The Volokh Conspiracy
Mostly law professors | Sometimes contrarian | Often libertarian | Always independent
Today in Supreme Court History: December 14, 1964
12/14/1964: Heart of Atlanta Motel v. U.S. and Katzenbach v. McClung are decided.
Editor's Note: We invite comments and request that they be civil and on-topic. We do not moderate or assume any responsibility for comments, which are owned by the readers who post them. Comments do not represent the views of Reason.com or Reason Foundation. We reserve the right to delete any comment for any reason at any time. Comments may only be edited within 5 minutes of posting. Report abuses.
Please
to post comments
An example of judicial supremacy that those who vehemently disagree with government mandated desegregation -- and there were many in 1964 -- should be free to disregard?
"The fundamental question I submit is whether or not Congress has the power to take away the liberty of an individual to run his Business as he sees fit in the selection and choice of his customers. This is the real important issue. And the fact of alleged civil rights of the Negroes involved is purely incidental, because if Congress can exercise these controls over the rights of individuals it is plausible that there is no limit to Congressional power to appropriate private property and liberty."
The more things change...
That's a quote from Moreton Rolleston Jr., lawyer for the Heart of Atlanta Motel.
https://www.nytimes.com/1964/10/06/archives/excerpts-from-rights-cases-argument.html
But it seems Justice Black, in his concurrence, has an adequate answer:
"...since the Shreveport Case, this Court has steadfastly followed, and indeed has emphasized time and time again, that Congress has ample power to protect interstate commerce from activities adversely and injuriously affecting it, which, *but for this adverse effect on interstate commerce, would be beyond the power of Congress to regulate.* [emphasis added]
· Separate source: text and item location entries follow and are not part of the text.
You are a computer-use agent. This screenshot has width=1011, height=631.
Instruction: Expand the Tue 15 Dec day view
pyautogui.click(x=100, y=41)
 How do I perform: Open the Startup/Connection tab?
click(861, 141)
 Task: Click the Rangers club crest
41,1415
"...whether particular operations affect interstate commerce sufficiently to come under the constitutional power of Congress to regulate them is *ultimately a judicial, rather than a legislative, question,* [emphasis added] and can be settled finally only by this Court. I agree that, *as applied to this motel and this restaurant,* [emphasis added] the Act is a valid exercise of congressional power, in the case of the motel because the record amply demonstrates that its practice of discrimination tended directly to interfere with interstate travel, and, in the case of the restaurant, because Congress had ample basis for concluding that a widespread practice of racial discrimination by restaurants buying as substantial a quantity of goods shipped from other States as this restaurant buys could distort or impede interstate trade."
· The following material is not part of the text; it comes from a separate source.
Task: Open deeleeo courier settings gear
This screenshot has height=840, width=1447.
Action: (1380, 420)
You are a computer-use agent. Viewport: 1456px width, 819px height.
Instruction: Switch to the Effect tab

https://www.law.cornell.edu/supremecourt/text/379/241%26amp%3Bhl%3D#writing-USSC_CR_0379_0241_ZC
So this provides an adequate answer to Mr. Rolleston's concerns: It is not merely "incidental" that the law related to discrimination against black people; it's central to Justice Black's analysis.
Discrimination against blacks by hotels, motels and restaurants was so bad that it interfered with interstate commerce, thus providing a basis for Congress to act.
As far as Justice Black is concerned, this indicates that if (hypothetically, of course) a handful of flower shops and bakers refuse service same-sex weddings, then Congress could only get involved if such discrimination had the kind of serious effect as the Jim Crow discrimination Black was discussing.
Do gay couples have to curtail their travel because they're being denied lodging? Is there such a widespread practice of "homophobic" discrimination as to actually distort interstate commerce in cakes and flowers?
If Justice Black was wrong, and if Rolleston was right, then that would suggest the result in this case was wrong, because Congress does *not* have an unlimited power over private property and liberty, and any decision having that result would be unconstitutional.
Only with a limited ruling, such as Justice Black's concurrence, would tackle *serious* forms of commerce-distorting discrimination without giving Congress unlimited power over local florists, etc.
Next they'll make florists cater Homosexual weddings!
Both cases would be decided differently by today’s Court. As if this needed saying.
I suspect Heart of Atlanta Motel comes out the same but McClung is closer.
But bear in mind, there isn't a 5 justice majority for Justice Thomas' view of the Commerce Clause. There may not even be a 5 justice majority for any sort of significant limit in the realm of economic activity- a lot of people thought there was in Raich, but there wasn't.